I realize this probably seems like a small potatoes issue relative to the cultural cost of these platforms but it’s useful to remember that the supposed societal upside in the form of incentivizing the flow of information is not really there!

David Azrael's avatar

Great read as always. A few weeks ago it was pointed out on Twitter that Harry Enten had used a Kalshi/Polymarket prediction market result as a data point instead of a poll, which felt very telling.

pâTrīck :)'s avatar

mamdani STUNS in polymarket securities fraud tweet

Benjamin Riley's avatar

These markets offer near-perfect examples of what Henry Farrell calls "degraded publics," where "the technologies through which we see the public shape what we think the public is, and that, in turn, shapes how we behave..."

https://www.programmablemutter.com/p/were-getting-the-social-media-crisis

Buzz Andersen's avatar

People have also made similar analogies between gambling and AI addiction https://pivot-to-ai.com/2025/06/05/generative-ai-runs-on-gambling-addiction-just-one-more-prompt-bro/

Sam H's avatar

So you're saying there's a real arbitrage opportunity in these markets...

Ben Moss's avatar

> Full disclosure: I’ll walk away from Tuesday’s elections about $500 up.

What subscriber level for the read max kalshi tips

Frank Lantz's avatar

Why isn't this a good thing? Unlike speculation on the recursive, self-perpetuating fad-cycles of meme coins and (arguably) actual stocks, or raw dogging the pure vibes of the takes-for-likes attention economy of regular social media, these things at least ground out in actual verifiable concrete material world-events. Intuitively you would expect this to be a somewhat beneficial corrective to the delusional mania that powers the rest of the grift carnival.

Elizabeth's avatar

Because gambling is highly addictive and preys upon vulnerable people, and because turning civic engagement into something to bet on will further degrade our democracy. Can we start there?

Michael's avatar

Google was into prediction markets very early (or sort of contingent Silicon Valley cultural reasons).

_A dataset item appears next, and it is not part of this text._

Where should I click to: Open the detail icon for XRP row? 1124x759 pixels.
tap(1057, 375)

They ran them internally from about 2005-2007. It was just an experiment but there were and are true believers there (and at most of the other big tech companies). So it's a natural thing for them to do, they're not just suddenly hopping on the gambling bandwagon.

https://www.stat.berkeley.edu/~aldous/157/Papers/GooglePredictionMarketPaper.pdf

That said I think the prediction market true believers haven't quite figured out how dumb the new base of market participants is. It's kind of depressing.

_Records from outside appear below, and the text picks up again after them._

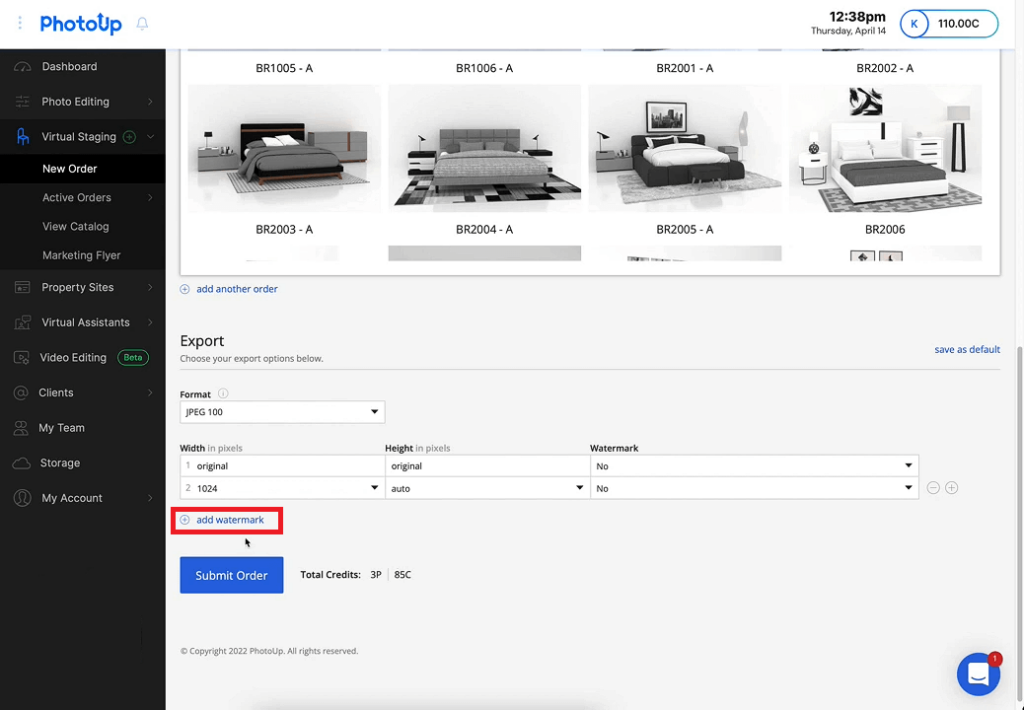Image resolution: width=1024 pixels, height=710 pixels.
Task: Add export row with plus icon
Action: (x=952, y=488)
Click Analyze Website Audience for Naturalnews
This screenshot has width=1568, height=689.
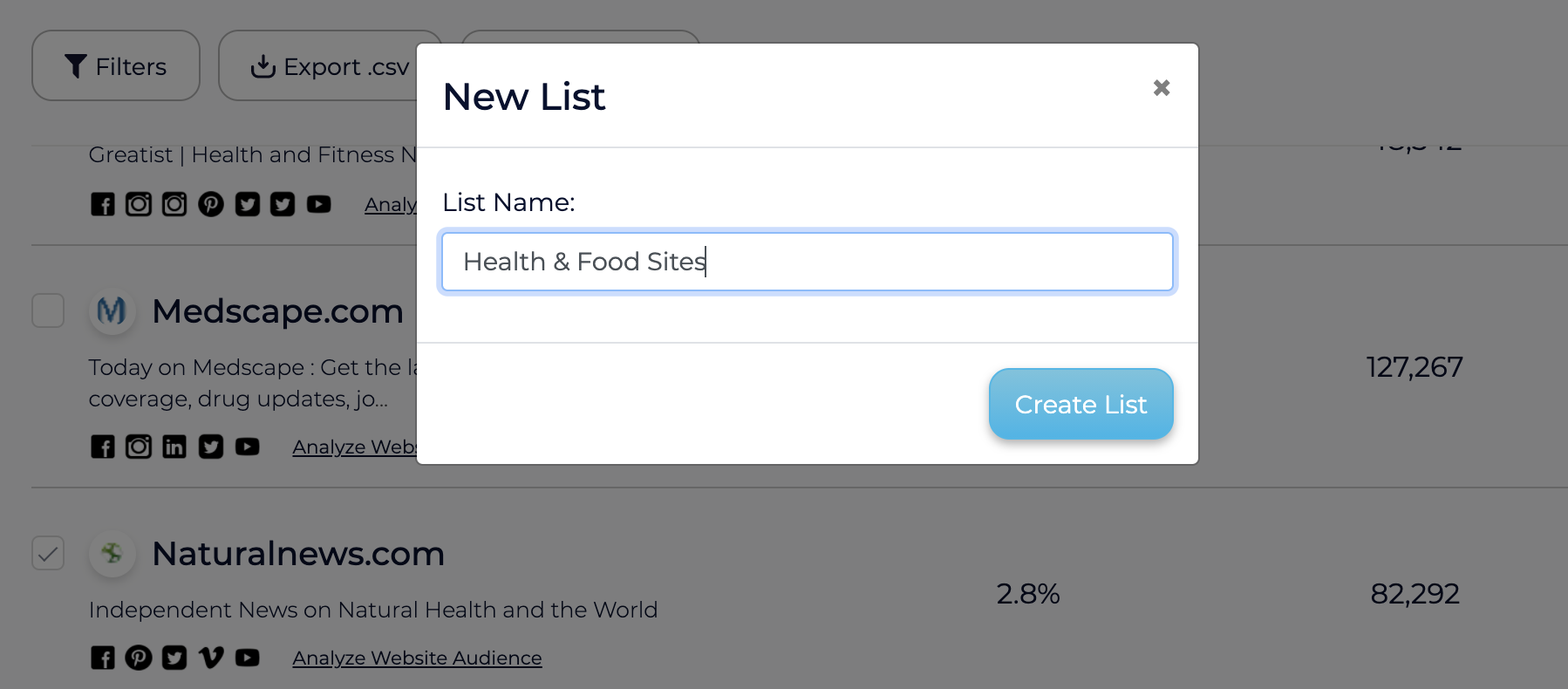(417, 658)
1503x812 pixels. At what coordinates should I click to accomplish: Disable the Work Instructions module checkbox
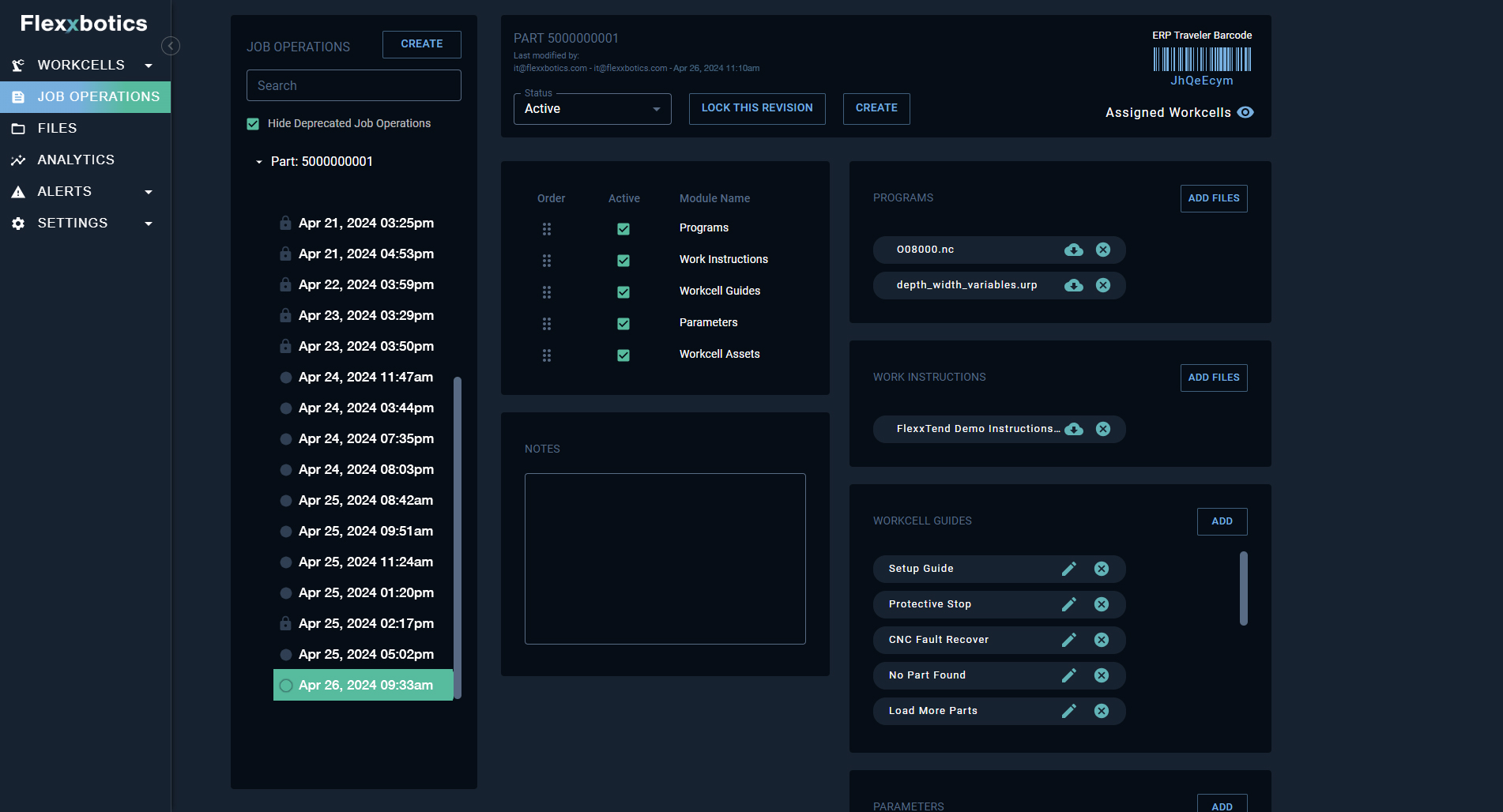coord(623,260)
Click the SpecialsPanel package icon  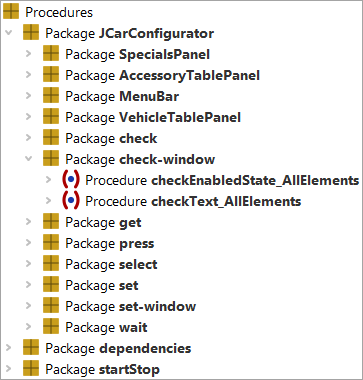point(51,54)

Alex Rollins Berg's avatar

“Suckerfication” may be the most accurate descriptor I’ve heard for the current economic landscape. So much is now a shell game rigged to extract value from consumers rather than provide it.

Kevin's avatar

I throw on Hannity about once a month for 15 minutes to see what is happening in that part of the world. Interestingly enough, the gold ads are still very much going strong. Collectible quarters that will be worth money are also big.

Aryeh Cohen-Wade's avatar

Twitter was kind of like a slot machine where you inserted a take and could either "win" favs and RTs or, in rare cases, be punished with job loss and social ostracism.

Godfrey Moase's avatar

I loved this material analysis of young men and prediction markets.

Mick Bransfield's avatar

Your direct mail footnote is misleading.

1) Direct mail fundraising is high revenue, low margin. There's no way around paying for postage and printing costs.

2) Prospect mailings always loses money. The objective is to find new donors. Hitting up existing donors - the "house file" mailings - is where profit is generated.